The online encyclopedia will serve as a repository for the continent's rich traditions, crafts and culture.
As a fourth-generation clan chief of a village in rural Cameroon, Gaston Donnat Bappa’s daily life is steeped in tradition.The 200 residents of the village have little if any access to electric power, phones, TV or radio – but the IT engineer, consultant and specialist has been immersed in the world of technology for the past three decades.
Now Bappa, who insists tradition and modernity can be “collaborators”, is spearheading a project to create Africa’s answer to Wikipedia, in a bid to preserve the continent’s customs and beliefs.
“I have tradition deep within me and I want it to be seen everywhere,” said the chief, wearing traditional robes and sitting behind a PC, after officially launching the African Traditions Online Encyclopedia (Atoe) at last week’s eLearning Africa conference in Uganda.
“With seven million years of tradition in Africa, what is 500 years of colonisation and slavery? Nothing,” he said.
But he warned that the continent’s heritage was quickly vanishing.
“We have a multitude of more than 2 000 languages in Africa,” said Bappa. “[But] a language dies every two weeks in the world and faster in Africa, because there are more here than anywhere else.
“We have to come back to our traditions. We have to come back to this basis, the foundations and roots that we have so that we build a good future. To go forward, you must first know where you are coming from.
“We are going to put the traditions of Africa online. Every single tradition from each country will be put online.”
Bappa (56), who is six months into building the user-generated website, which will amass the collected knowledge, culture and history of Africa using the same software used to build the Wikipedia pages, conceded it would be a mammoth task “that will never finish”, given the sweeping definition of “tradition”.
“Everything is tradition – anything, anything in life. There are no limits,” he said. “Maths, science, religion, medicine, arts, craft, when it’s in the past, [it] becomes tradition.
“Everything in human life becomes tradition when it’s in the past.
“We have more than 100 000 religions here in Africa,” said Bappa. “We have more than 100 000 tribes and each has their own specific tradition, crafts and culture.”
Launched in 2001 by entrepreneur Jimmy Wales and software developer Larry Sanger, the English-language version of Wikipedia currently contains more than four million articles and has been described as “an unplanned miracle”.
Bappa, who is from Cameroon’s Bassa tribe, one of the country’s 250 clans, said Atoe could include information from the existing Wikipedia site.
He hasn’t spoken to Wikipedia yet, but is confident they’ll be “delighted” to hear about his plans.
“We are going to ask Wikipedia if they can transfer all the information on African traditions to our database, and they’ll be very happy to do so,” he said.

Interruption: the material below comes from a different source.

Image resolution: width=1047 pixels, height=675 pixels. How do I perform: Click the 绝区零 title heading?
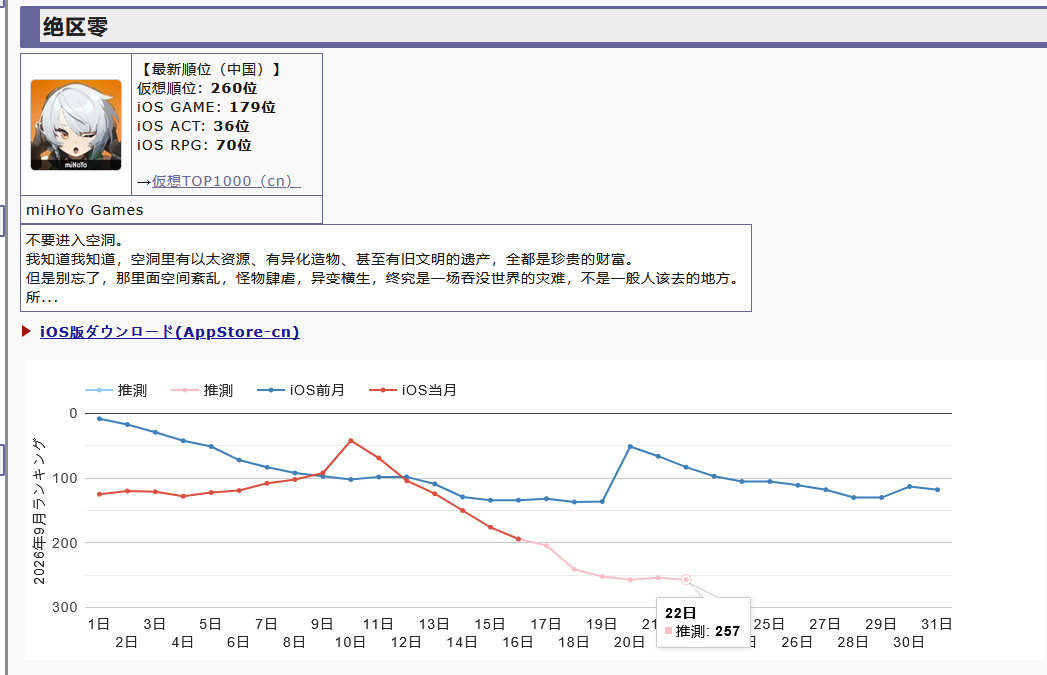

But “anyone, anywhere” will be welcome to contribute to Atoe, which he hopes will be accessible to “every human, to every African, no matter where they are. People in the diaspora are also greatly in need of tradition,” Bappa said.
His village, Ndjock-Nkong, is located about 150km from the capital Yaoundé, in the Babimbi region of Cameroon. A traditional chief for the past 22 years who heads an association of 42 chiefs, Bappa’s role involves local administration, clan leadership and cultural mediation. He splits his time between Ndjock-Nkong and Yaoundé.
Most people in Bappa’s village do not have access to electricity, although the public administration has begun to install it and some residents use generators. A rural radio project has been established but internet access is not yet available.
The chief, who has a degree in information engineering and a diploma in banking and finance, says the infrastructure and technology in the area needs to be strengthened so that this can be used to create dialogue and preserve tradition.
“We must open up rural areas by creating roads, by strengthening radio, phone lines, TV so the people can converse and communicate with the others outside,” Bappa said.
A team of seven is working on Atoe, he said, and its headquarters will be in a rural area, but a satellite would guarantee internet access.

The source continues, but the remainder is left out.